++++ TASK INPUT ++++

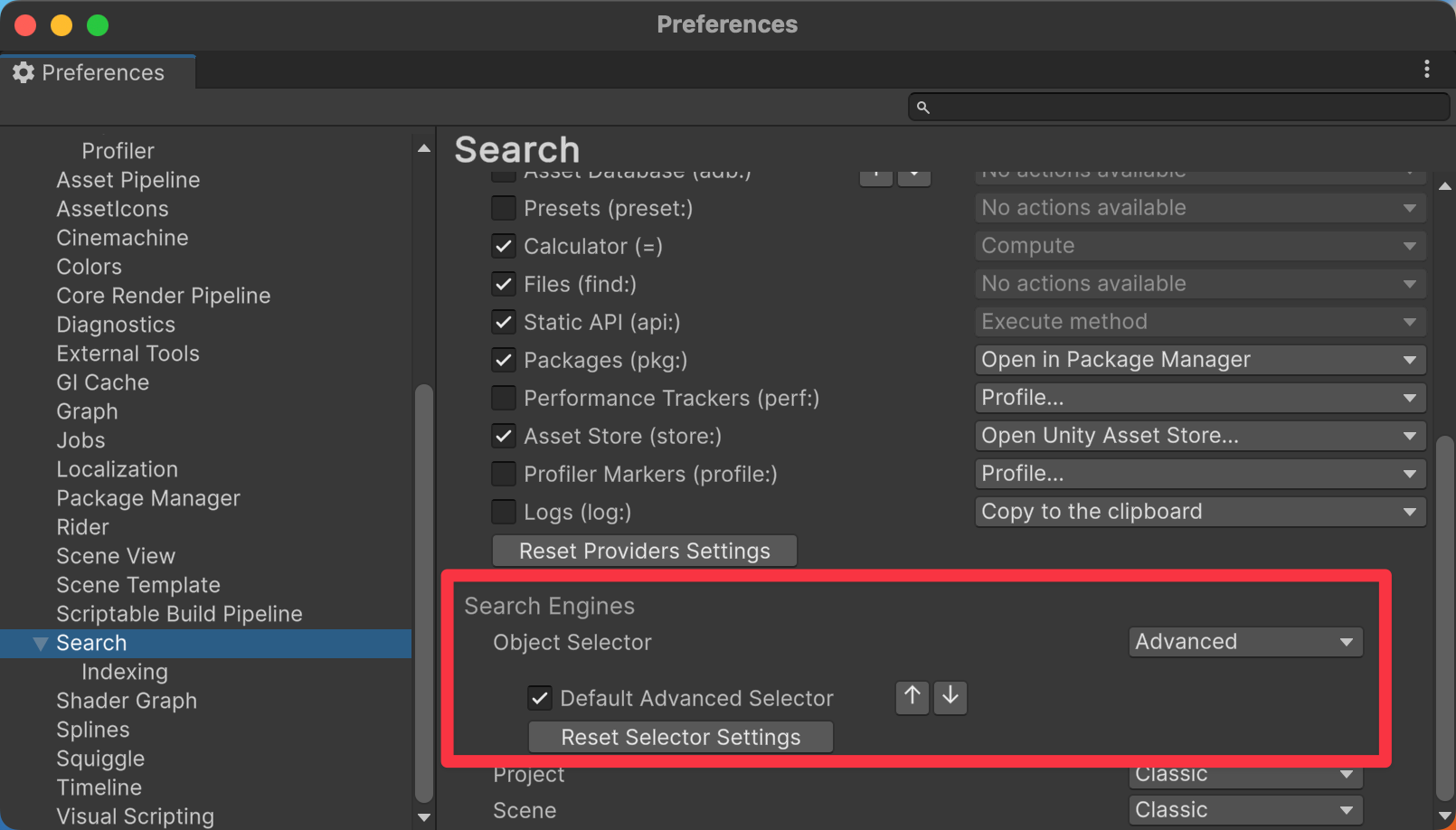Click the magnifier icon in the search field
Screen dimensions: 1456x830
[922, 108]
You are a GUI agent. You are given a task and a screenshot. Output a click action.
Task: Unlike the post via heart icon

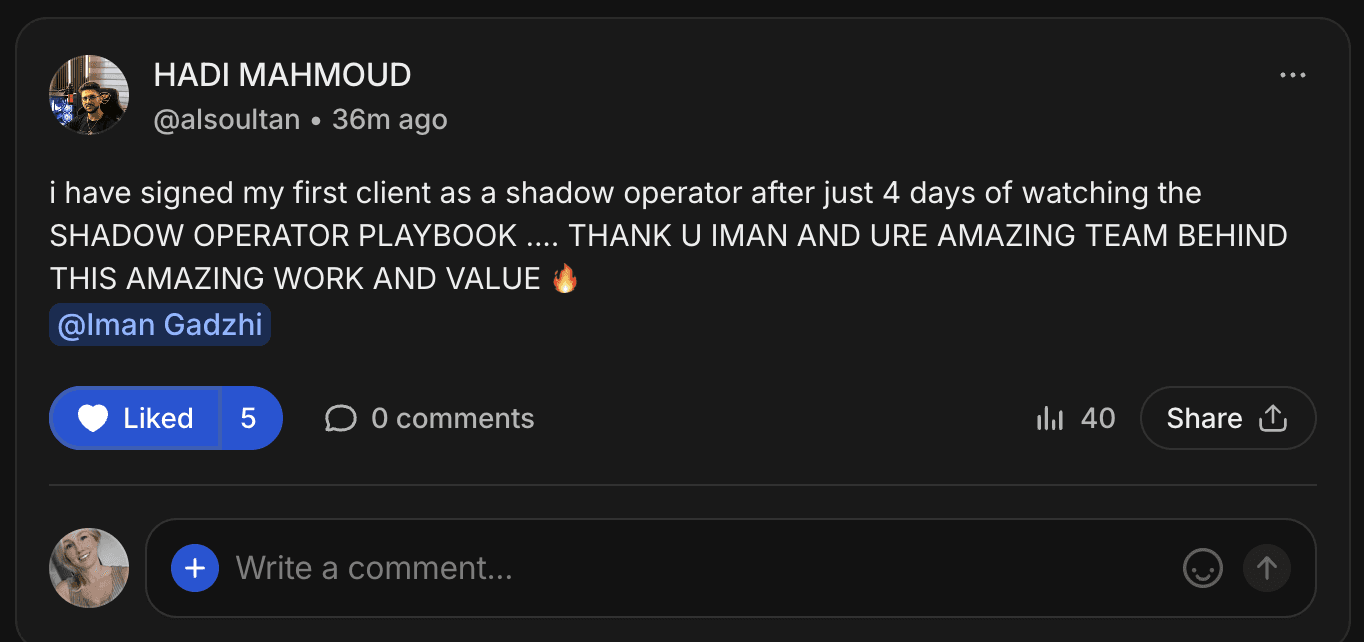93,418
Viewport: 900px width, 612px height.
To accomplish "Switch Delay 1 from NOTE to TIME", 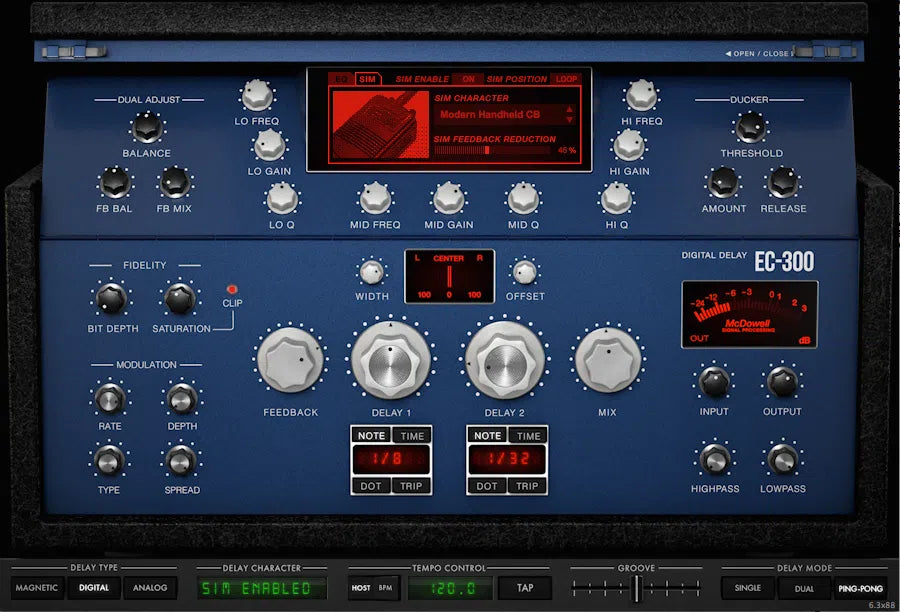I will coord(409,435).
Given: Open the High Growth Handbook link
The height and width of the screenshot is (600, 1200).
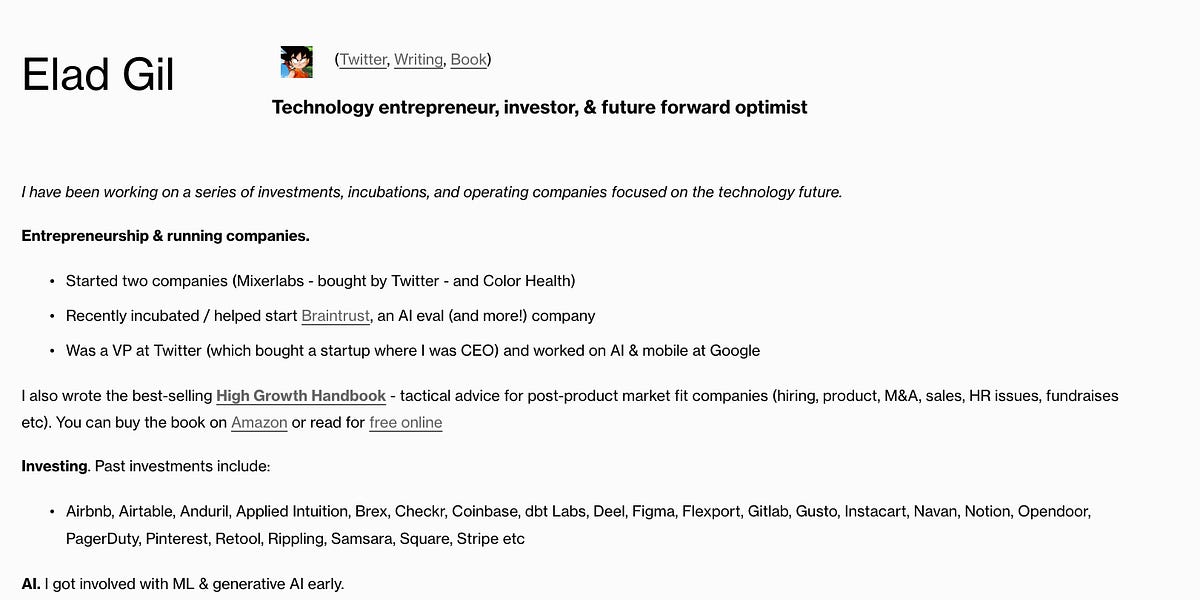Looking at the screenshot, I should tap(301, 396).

++++

Leave out every picture, and copy exactly the lines from the line that contains "Given: Open the High Growth Handbook link" through the end of the material.

Given: Open the High Growth Handbook link
The height and width of the screenshot is (600, 1200).
Looking at the screenshot, I should tap(301, 396).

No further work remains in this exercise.